Africa’s Health Financing Crisis: When Getting Sick Means Going Broke
For millions of African families, a sudden illness doesn’t just bring worry—it brings financial ruin. A stark reality underpins this crisis: current health financing models across the continent are not just failing; they are actively unsustainable and economically damaging to both citizens and states. This warning comes from Aboubakri Diaw, Chief of Staff in the Office of the Executive Secretary of the United Nations Economic Commission for Africa (ECA).
Speaking at the launch of the new Sustainable Health Financing Initiative in Morocco, Diaw laid bare the numbers. He noted that governments in Africa finance, on average, less than 41% of total health spending. The remaining burden is shouldered by individuals through devastating out-of-pocket payments and by volatile donor funding. “Out-of-pocket payments are not just a health statistic; they are one of the largest poverty multipliers on the continent,” Diaw stated. This system excludes millions, including over 40 million displaced people, from accessing basic care, pushing households into poverty when illness strikes.

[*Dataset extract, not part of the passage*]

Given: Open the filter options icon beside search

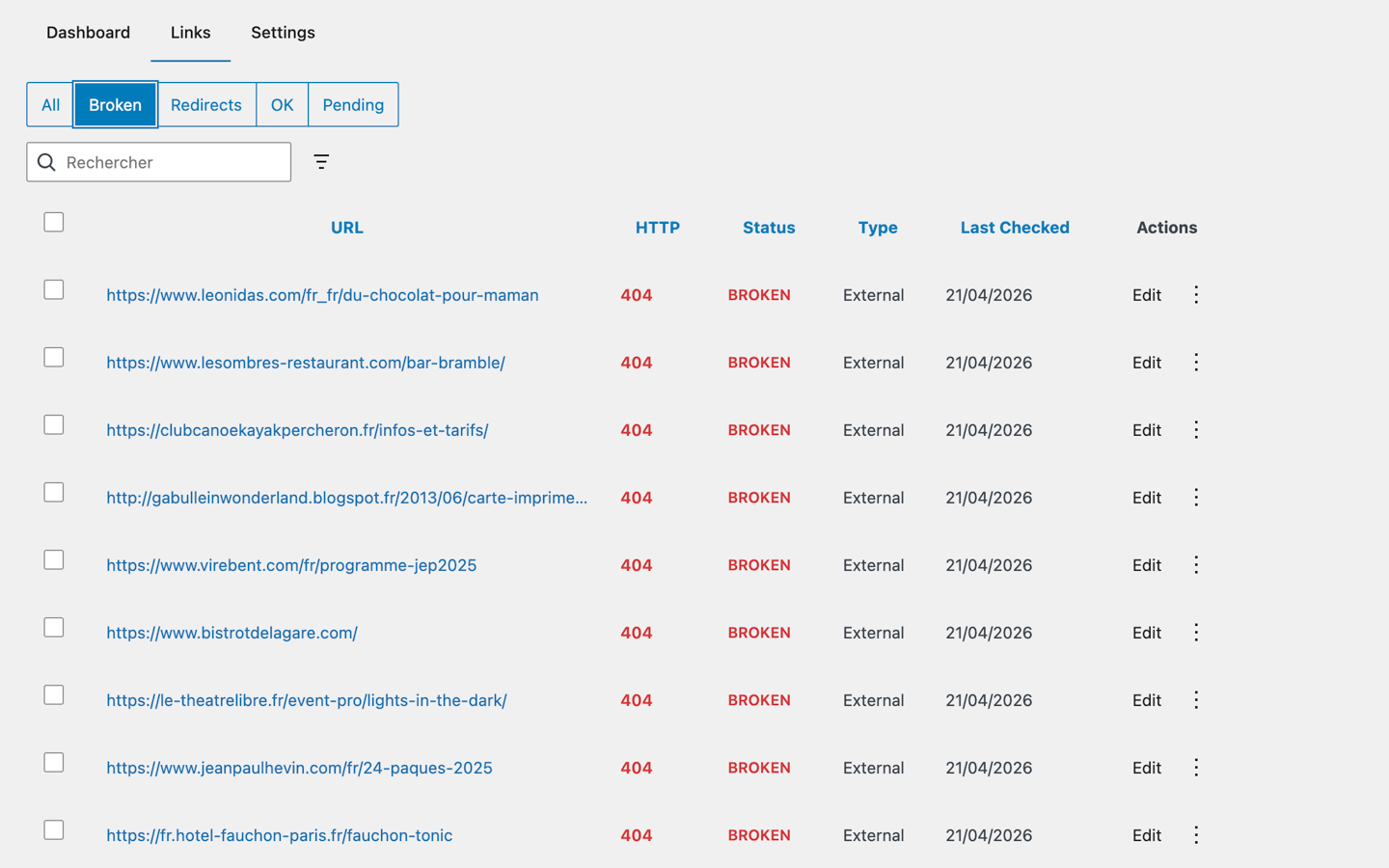Looking at the screenshot, I should click(x=320, y=162).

The Elusive Abuja Target and a Staggering Gap
The crisis persists despite a historic commitment. In 2001, African governments pledged in the Abuja Declaration to allocate at least 15% of their national budgets to the health sector. A quarter-century later, Diaw confirmed that few countries are on track to meet this target. The consequences are profound. Even if every government met the Abuja commitment tomorrow, Diaw warned the continent would still face an annual funding gap of $60 billion. This chasm highlights that the problem is not merely about allocating a percentage of a limited budget, but about fundamentally rethinking how health is financed as a core economic pillar.
A New Blueprint: The Sustainable Health Financing Initiative
Responding to this urgency, the ECA launched the Sustainable Health Financing Initiative. The plan is built on eight core commitments designed to shift from crisis management to strategic, coordinated investment. Its central aim is to make health financing more predictable, domestically-driven, and “investable” by global capital markets.
The initiative focuses on several key pillars:
- Strengthening Domestic Resource Mobilization (DRM): Reducing over-reliance on external aid and unpredictable out-of-pocket payments by expanding equitable, pre-paid financing mechanisms like mandatory health insurance and progressive taxation.
- Breaking Silos: Forcing deeper coordination between ministries of finance, health, and economic planning to embed health investments directly into national development strategies and medium-term expenditure frameworks.
- Leveraging Regional Integration: Using the African Continental Free Trade Area (AfCFTA) as a catalyst to support large-scale, competitive domestic pharmaceutical and medical equipment production, reducing import dependency and creating jobs.
- Improving Governance and Data: Enhancing transparency, accountability, and the use of robust health economic data to build a compelling case for investment.
Diaw framed the challenge not as a lack of capital, but as a lack of the right “governance architecture.” He pointed to an estimated $150-200 trillion in global institutional resources that could be mobilized for sustainable projects, but emphasized that healthcare must be made “bankable” through credible plans and risk-mitigation structures.
Health as a Hedge Against Risk and a Driver of Trust
The initiative’s architects argue that financing health is not a charitable cost but a smart economic and political strategy. Former Nigerian Vice President Yemi Osinbajo, a keynote speaker at a related ECA event, “Changing the Health Narrative in Africa,” provided a powerful political perspective. Citing Afrobarometer survey data, he noted that health is consistently the second-highest voter priority across the continent.
“The health system is the state’s most direct contact with its citizens,” Osinbajo asserted. A functioning, accessible health service builds tangible public trust in government. Conversely, a failing system erodes legitimacy. Investing in health, therefore, is an investment in social stability and political capital. It moves health from a siloed “social” ministry issue to a central piece of national economic security and risk management.
The Critical Variable: Political Will
Diaw concluded with a direct challenge to African leaders: the technical blueprint is ready. “The architecture is built. The partners are present. The declaration has been adopted. The only variable left is the political will, and that is your power.”
The Sustainable Health Financing Initiative asks countries to become early adopters, committing to a 90-day action plan to institutionalize these reforms. The path forward requires Finance Ministers to see health budgets as economic infrastructure, Health Ministers to speak the language of returns on investment, and Heads of State to champion systemic change. The goal is to transform a cycle of poverty and disease into a cycle of productivity, resilience, and trust—where a citizen’s health is a nation’s greatest asset, not its greatest financial vulnerability.